Unrestrained conscious mice, preexposed to LPS (see LPS Challenge), were placed in a whole body plethysmographic chamber (Buxco Electronics) to analyze the respiratory waveforms. After 4 min of stabilization, mice received methacholine by aerosolization for 20 s (100 mM in the aerosolator's reservoir). The resulting BC was expressed as Penh = [Te (expiratory time)/40% of Tr (relaxation time) - 1] x Pef (peak expiratory flow)/Pif (peak inspiratory flow) x 0.67 according to the manufacturer's instructions. Results were expressed as {Delta}Penh, corresponding to differences between the basal and maximal values.

Analysis of Inflammation

Cells in BALF. To collect BALF, animals were anesthetized with 50 mg/kg ip of urethane, the tracheae were cannulated, and the lungs were washed five times with 0.5 ml of saline to provide 2.2 ml of BALF. Aliquots were used to count the total cell numbers using a Coulter Counter (model ZBI; Coulter Electronics, Hialeah, FL). Differential cell numbers were assessed by morphological analysis of cells after cytocentrifugation of BALF aliquots and May-Grünwald-Giemsa coloration.

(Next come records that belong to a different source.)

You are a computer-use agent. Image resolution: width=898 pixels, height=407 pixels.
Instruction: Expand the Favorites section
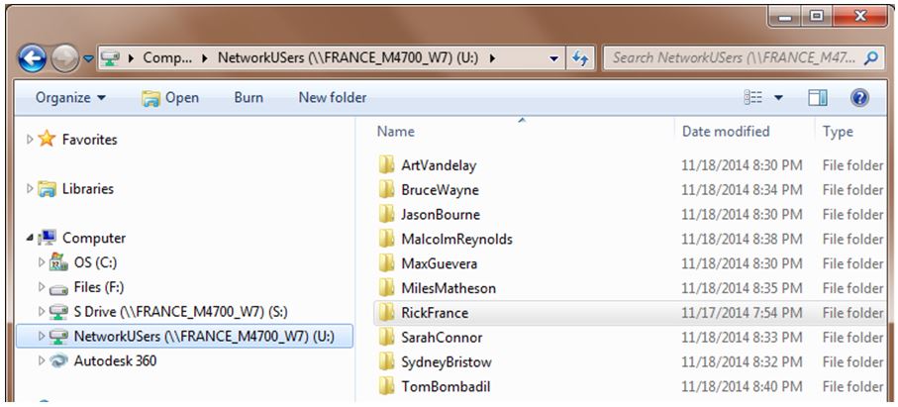tap(29, 141)
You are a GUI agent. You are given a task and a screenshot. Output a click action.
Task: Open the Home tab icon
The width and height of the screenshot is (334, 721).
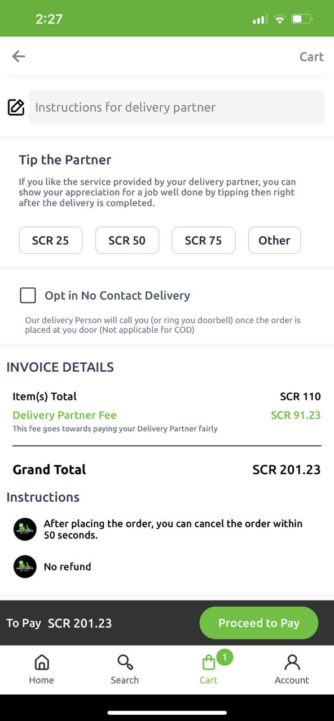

Measurement of TNF-{alpha}. BALF supernatants were collected on ice, and TNF-{alpha} levels were determined within 2–3 h. Blood was also collected, serum was prepared by centrifugation, and TNF-{alpha} in the serum was measured within 2–3 h by an enzyme immunometric assay. This method relies on the reaction of thiol groups of monoclonal antibody (MAb) Fab' fragments with maleimido groups previously introduced into acetylcholinesterase (AchE) as previously described (12). Anti-murine TNF-{alpha} MAb MP6-XT22 and MP6-XT3 were purified from ascetic fluids (cloned hybridomas kindly provided by Dr. P. Minoprio, Institut Pasteur, Paris, France) using the affinity chromatography method on a protein G column (HiTrap affinity columns; Pharmacia Biotechnology, Uppsala, Sweden) after precipitation by ammonium sulfate. Characteristics of these rat anti-murine TNF-{alpha} MAb were described in detail elsewhere (1).

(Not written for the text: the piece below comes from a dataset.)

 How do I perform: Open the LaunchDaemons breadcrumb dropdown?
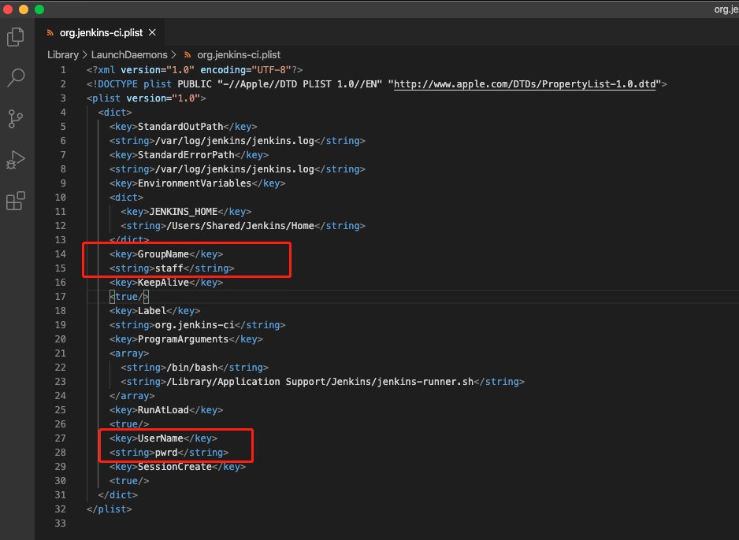(129, 55)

Immunometric assays were performed in 96-well microtiter plates (MaxiSorp; Nunc, Roskilde, Denmark) coated with 10 µg/ml of the rat anti-murine TNF-{alpha} MAb MP6-XT3, as described previously (31). The one-step procedure used for immunometric assays involved the simultaneous addition of 100 µl of TNF-{alpha} standards (15.6–1,000 pg/ml) or samples and 100 µl of the second rat anti-murine TNF-{alpha} MAb MP6-XT22-AchE conjugated at a concentration of 10 U/ml of Ellman's medium. After being incubated for 18 h at 4°C, the plates were extensively washed, and solid phase-bound AchE activity was determined colorimetrically by adding 200 µl of Ellman's medium. Absorbance was read at 405 nm with an automatic microplate reader (Dynatech MR 5000; Dynatech Laboratories, Saint-Cloud, France). The lower limit of detection of this assay was ~15 pg of TNF-{alpha}/ml sample.

Determination of lung myeloperoxidase activity. After bronchoalveolar lavage, lung vessels were flushed to discard circulating blood. Thus, the left atrium was open, and 10 ml of saline were gently perfused into the right ventricle. The lungs were then removed from the thorax, blotted with gauze to remove blood, and frozen at -20°C until assay. Lung tissue myeloperoxidase (MPO) activity was determined following a previously described method (15) with minor modifications. Collected lungs were homogenized for 30 s (Potter-Elvehjem glass homogenizer; Thomas, Philadelphia, PA) at 4°C in 1 ml of PBS. The corresponding extracts were centrifuged (10,000 g, 10 min, 4°C), and supernatants containing hemoglobin were discarded. The pellets were resuspended in 1 ml of PBS supplemented with HTAB (0.5%) and EDTA (5 mM) and homogenized again. After centrifugation, 50 µl of supernatants were placed in a test tube with 200 µl PBS-HTAB-EDTA, 2 ml HBSS, 100 µl O-dianisidine dihydrochloride (1.25 mg/ml), and 100 µl H2O2 (0.05% = 0.4 mM). After 30 min of incubation while shaking at 37°C, the reaction was stopped by the addition of 100 µl of NaN3 (1%). The MPO activity was determined as change in absorbance at 460 nm.

Measurement of mIL-10 Concentrations

Peripheral blood samples were collected from retroorbital sinus or from intracardiac puncture at different time points. Concentrations of circulating mIL-10 protein were measured using a commercial ELISA kit specific for mIL-10 (Biosource International) according to the manufacturer's instructions.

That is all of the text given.